The concentration of varnish in hydraulic oils can be determined through the utilization of oil property sensors like TE FPS 2000. As lubricant becomes contaminated with varnish, a significant rise in the dielectric constant occurs. Experimental testing of varnish concentration in hydraulic fluid was performed by Hong, S.-H., & Jeon, H.-G. in their study titled “Monitoring the Conditions of Hydraulic Oil with Integrated Oil Sensors in Construction Equipment” (Hong, S.-H., 2022).

2 Materials and methods

Validation of the proposed insoluble contaminant testing method using colorimetry was conducted by laboratory workers from the Department of Machine and Industrial Design, Faculty of Mechanical Engineering, VSB–Technical University of Ostrava.

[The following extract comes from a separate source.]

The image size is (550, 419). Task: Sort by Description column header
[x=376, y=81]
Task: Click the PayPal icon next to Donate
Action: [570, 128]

First, an undisclosed local company specializing in the production of rubber products (mostly vehicle tires) was addressed. This manufacturer had been struggling with persistent issues concerning their hydraulic vulcanizing presses. They encountered the challenges detailed in the previous section, wherein the hydraulic oil within the circuits of hydraulic presses underwent rapid degradation due to oxidation, consequently triggering varnish development. This, in turn, led to the need for more frequent oil replacements and repeated cleaning process of hydraulic components affected by insoluble contaminants. The manufacturer utilizes various types of rubber vulcanizing presses, primarily selected based on the tire size and other properties of the rubber product. The most frequently used vulcanizing press, from which we collected oil samples, is referred to as the VL 65. This press is manufactured and supplied by the local company. It is crucial to underscore that the condition of the oil obtained from these presses should not be linked to the construction of the machine. Therefore, the manufacturer of the press is not mentioned in this research.

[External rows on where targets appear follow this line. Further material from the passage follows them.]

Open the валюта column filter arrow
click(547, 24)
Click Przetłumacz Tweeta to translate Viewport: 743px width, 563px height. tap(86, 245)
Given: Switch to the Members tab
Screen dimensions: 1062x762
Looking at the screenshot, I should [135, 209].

2.1 Sampling and preparation

Our laboratory workers obtained in total 7 hydraulic oil samples of standard ISO VG 46 hydraulic oil from 5 hydraulic circuits of vulcanizing presses using ASTM D4057-22 sampling practice–Standard Practice for Manual Sampling of Petroleum and Petroleum Products. Each group of samples represents the same type of hydraulic oil but with varying ages and degradation states, reflecting the differences in usage frequency among vulcanizing presses in the manufacturing process. These samples were divided into five groups, each representing varying levels of varnish concentration.

To prevent UV light exposure, which can heighten deposit formation in oil samples, specialized containers were employed, shielding from both indoor and outdoor sources. Each sample contained about 150 mL of in-service hydraulic oil. According to this standard, each sample should hold at least 60 mL of the material to be tested (ASTM D4057-22, 2022).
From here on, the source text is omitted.